Required work: When you reach the line in the listing below that contains "Focus the Project", begin returning lines exactly as written, and stop after the line that contains "The width and height of the screenshot is (1024, 540).". Return no other lines.

Dataset excerpts:
___

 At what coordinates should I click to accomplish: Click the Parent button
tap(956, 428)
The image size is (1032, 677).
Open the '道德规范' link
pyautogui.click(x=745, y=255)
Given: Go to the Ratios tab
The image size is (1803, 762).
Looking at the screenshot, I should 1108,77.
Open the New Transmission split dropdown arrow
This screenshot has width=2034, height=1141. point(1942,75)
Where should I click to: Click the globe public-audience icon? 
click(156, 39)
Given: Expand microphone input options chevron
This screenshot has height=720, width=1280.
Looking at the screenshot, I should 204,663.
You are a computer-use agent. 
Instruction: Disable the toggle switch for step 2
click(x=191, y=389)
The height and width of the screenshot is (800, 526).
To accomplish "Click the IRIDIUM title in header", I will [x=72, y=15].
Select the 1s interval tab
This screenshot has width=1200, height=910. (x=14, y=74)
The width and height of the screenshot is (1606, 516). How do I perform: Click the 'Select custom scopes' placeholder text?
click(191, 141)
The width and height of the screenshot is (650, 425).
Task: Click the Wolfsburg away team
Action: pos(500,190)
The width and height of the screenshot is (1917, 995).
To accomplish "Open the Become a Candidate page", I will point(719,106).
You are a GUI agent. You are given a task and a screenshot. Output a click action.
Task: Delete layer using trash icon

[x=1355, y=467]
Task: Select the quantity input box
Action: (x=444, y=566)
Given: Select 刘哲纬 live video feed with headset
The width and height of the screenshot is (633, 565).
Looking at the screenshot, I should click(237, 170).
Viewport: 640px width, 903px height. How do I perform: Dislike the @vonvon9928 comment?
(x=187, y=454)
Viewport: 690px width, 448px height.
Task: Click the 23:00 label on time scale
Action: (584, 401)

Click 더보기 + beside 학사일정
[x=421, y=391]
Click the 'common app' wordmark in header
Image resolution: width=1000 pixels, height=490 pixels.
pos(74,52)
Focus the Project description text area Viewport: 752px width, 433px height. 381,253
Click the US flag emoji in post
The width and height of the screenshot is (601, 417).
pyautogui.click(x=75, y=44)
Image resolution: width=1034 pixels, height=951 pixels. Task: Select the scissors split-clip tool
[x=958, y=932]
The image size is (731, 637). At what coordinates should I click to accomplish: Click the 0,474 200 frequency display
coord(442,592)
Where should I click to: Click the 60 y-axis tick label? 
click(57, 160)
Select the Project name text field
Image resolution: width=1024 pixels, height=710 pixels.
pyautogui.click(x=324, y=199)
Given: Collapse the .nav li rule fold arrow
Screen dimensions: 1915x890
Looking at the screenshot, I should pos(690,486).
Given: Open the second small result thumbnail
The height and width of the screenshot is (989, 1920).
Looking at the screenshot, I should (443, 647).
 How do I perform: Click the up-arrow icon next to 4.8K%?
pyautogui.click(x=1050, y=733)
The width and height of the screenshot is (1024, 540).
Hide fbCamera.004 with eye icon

___

Expected output:
Focus the Project description text area Viewport: 752px width, 433px height. 381,253
Click the US flag emoji in post
The width and height of the screenshot is (601, 417).
pyautogui.click(x=75, y=44)
Image resolution: width=1034 pixels, height=951 pixels. Task: Select the scissors split-clip tool
[x=958, y=932]
The image size is (731, 637). At what coordinates should I click to accomplish: Click the 0,474 200 frequency display
coord(442,592)
Where should I click to: Click the 60 y-axis tick label? 
click(57, 160)
Select the Project name text field
Image resolution: width=1024 pixels, height=710 pixels.
pyautogui.click(x=324, y=199)
Given: Collapse the .nav li rule fold arrow
Screen dimensions: 1915x890
Looking at the screenshot, I should pos(690,486).
Given: Open the second small result thumbnail
The height and width of the screenshot is (989, 1920).
Looking at the screenshot, I should (443, 647).
 How do I perform: Click the up-arrow icon next to 4.8K%?
pyautogui.click(x=1050, y=733)
The width and height of the screenshot is (1024, 540).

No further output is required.